→ About this task: Each entry below is to be transcribed exactly.

:::::

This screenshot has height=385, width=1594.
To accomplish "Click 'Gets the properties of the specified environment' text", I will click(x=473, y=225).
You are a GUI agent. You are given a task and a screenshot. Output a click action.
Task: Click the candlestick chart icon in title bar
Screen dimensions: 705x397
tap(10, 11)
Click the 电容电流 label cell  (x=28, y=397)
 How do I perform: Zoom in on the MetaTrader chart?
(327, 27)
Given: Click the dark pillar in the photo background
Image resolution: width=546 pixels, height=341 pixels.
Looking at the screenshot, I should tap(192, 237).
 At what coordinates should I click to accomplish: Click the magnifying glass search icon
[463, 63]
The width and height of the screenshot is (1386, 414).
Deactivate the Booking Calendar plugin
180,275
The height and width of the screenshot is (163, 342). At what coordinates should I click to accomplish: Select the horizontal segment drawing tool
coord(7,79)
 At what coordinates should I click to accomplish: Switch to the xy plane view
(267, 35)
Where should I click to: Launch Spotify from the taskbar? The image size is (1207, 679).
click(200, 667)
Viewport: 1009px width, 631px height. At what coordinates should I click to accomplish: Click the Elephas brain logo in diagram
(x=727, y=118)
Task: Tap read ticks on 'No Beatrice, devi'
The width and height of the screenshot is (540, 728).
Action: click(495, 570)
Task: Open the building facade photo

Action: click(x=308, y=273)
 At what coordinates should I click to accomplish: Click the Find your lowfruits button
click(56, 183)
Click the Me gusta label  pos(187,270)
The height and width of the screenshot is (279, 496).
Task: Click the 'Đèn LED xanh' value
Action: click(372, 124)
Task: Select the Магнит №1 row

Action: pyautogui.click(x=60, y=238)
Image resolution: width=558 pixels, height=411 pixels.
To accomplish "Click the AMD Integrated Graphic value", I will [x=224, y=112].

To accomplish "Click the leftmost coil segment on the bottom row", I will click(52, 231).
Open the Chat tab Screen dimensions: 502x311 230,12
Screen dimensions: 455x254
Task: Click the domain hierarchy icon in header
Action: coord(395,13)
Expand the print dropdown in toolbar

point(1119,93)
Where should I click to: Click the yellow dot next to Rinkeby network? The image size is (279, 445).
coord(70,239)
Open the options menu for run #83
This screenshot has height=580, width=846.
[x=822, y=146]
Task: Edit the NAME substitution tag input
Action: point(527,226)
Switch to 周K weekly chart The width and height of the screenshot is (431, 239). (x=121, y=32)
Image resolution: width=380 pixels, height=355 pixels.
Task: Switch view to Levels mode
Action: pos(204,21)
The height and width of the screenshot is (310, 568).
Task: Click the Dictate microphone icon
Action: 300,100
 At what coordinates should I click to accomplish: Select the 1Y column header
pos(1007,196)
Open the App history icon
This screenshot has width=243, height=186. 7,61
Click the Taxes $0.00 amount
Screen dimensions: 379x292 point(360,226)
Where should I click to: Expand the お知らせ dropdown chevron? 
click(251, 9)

:::::

→ Result for this task:
This screenshot has height=385, width=1594.
To accomplish "Click 'Gets the properties of the specified environment' text", I will click(x=473, y=225).
You are a GUI agent. You are given a task and a screenshot. Output a click action.
Task: Click the candlestick chart icon in title bar
Screen dimensions: 705x397
tap(10, 11)
Click the 电容电流 label cell  (x=28, y=397)
 How do I perform: Zoom in on the MetaTrader chart?
(327, 27)
Given: Click the dark pillar in the photo background
Image resolution: width=546 pixels, height=341 pixels.
Looking at the screenshot, I should tap(192, 237).
 At what coordinates should I click to accomplish: Click the magnifying glass search icon
[463, 63]
The width and height of the screenshot is (1386, 414).
Deactivate the Booking Calendar plugin
180,275
The height and width of the screenshot is (163, 342). At what coordinates should I click to accomplish: Select the horizontal segment drawing tool
coord(7,79)
 At what coordinates should I click to accomplish: Switch to the xy plane view
(267, 35)
Where should I click to: Launch Spotify from the taskbar? The image size is (1207, 679).
click(200, 667)
Viewport: 1009px width, 631px height. At what coordinates should I click to accomplish: Click the Elephas brain logo in diagram
(x=727, y=118)
Task: Tap read ticks on 'No Beatrice, devi'
The width and height of the screenshot is (540, 728).
Action: click(495, 570)
Task: Open the building facade photo

Action: click(x=308, y=273)
 At what coordinates should I click to accomplish: Click the Find your lowfruits button
click(56, 183)
Click the Me gusta label  pos(187,270)
The height and width of the screenshot is (279, 496).
Task: Click the 'Đèn LED xanh' value
Action: click(372, 124)
Task: Select the Магнит №1 row

Action: pyautogui.click(x=60, y=238)
Image resolution: width=558 pixels, height=411 pixels.
To accomplish "Click the AMD Integrated Graphic value", I will [x=224, y=112].

To accomplish "Click the leftmost coil segment on the bottom row", I will click(52, 231).
Open the Chat tab Screen dimensions: 502x311 230,12
Screen dimensions: 455x254
Task: Click the domain hierarchy icon in header
Action: coord(395,13)
Expand the print dropdown in toolbar

point(1119,93)
Where should I click to: Click the yellow dot next to Rinkeby network? The image size is (279, 445).
coord(70,239)
Open the options menu for run #83
This screenshot has height=580, width=846.
[x=822, y=146]
Task: Edit the NAME substitution tag input
Action: point(527,226)
Switch to 周K weekly chart The width and height of the screenshot is (431, 239). (x=121, y=32)
Image resolution: width=380 pixels, height=355 pixels.
Task: Switch view to Levels mode
Action: pos(204,21)
The height and width of the screenshot is (310, 568).
Task: Click the Dictate microphone icon
Action: 300,100
 At what coordinates should I click to accomplish: Select the 1Y column header
pos(1007,196)
Open the App history icon
This screenshot has width=243, height=186. 7,61
Click the Taxes $0.00 amount
Screen dimensions: 379x292 point(360,226)
Where should I click to: Expand the お知らせ dropdown chevron? 
click(251, 9)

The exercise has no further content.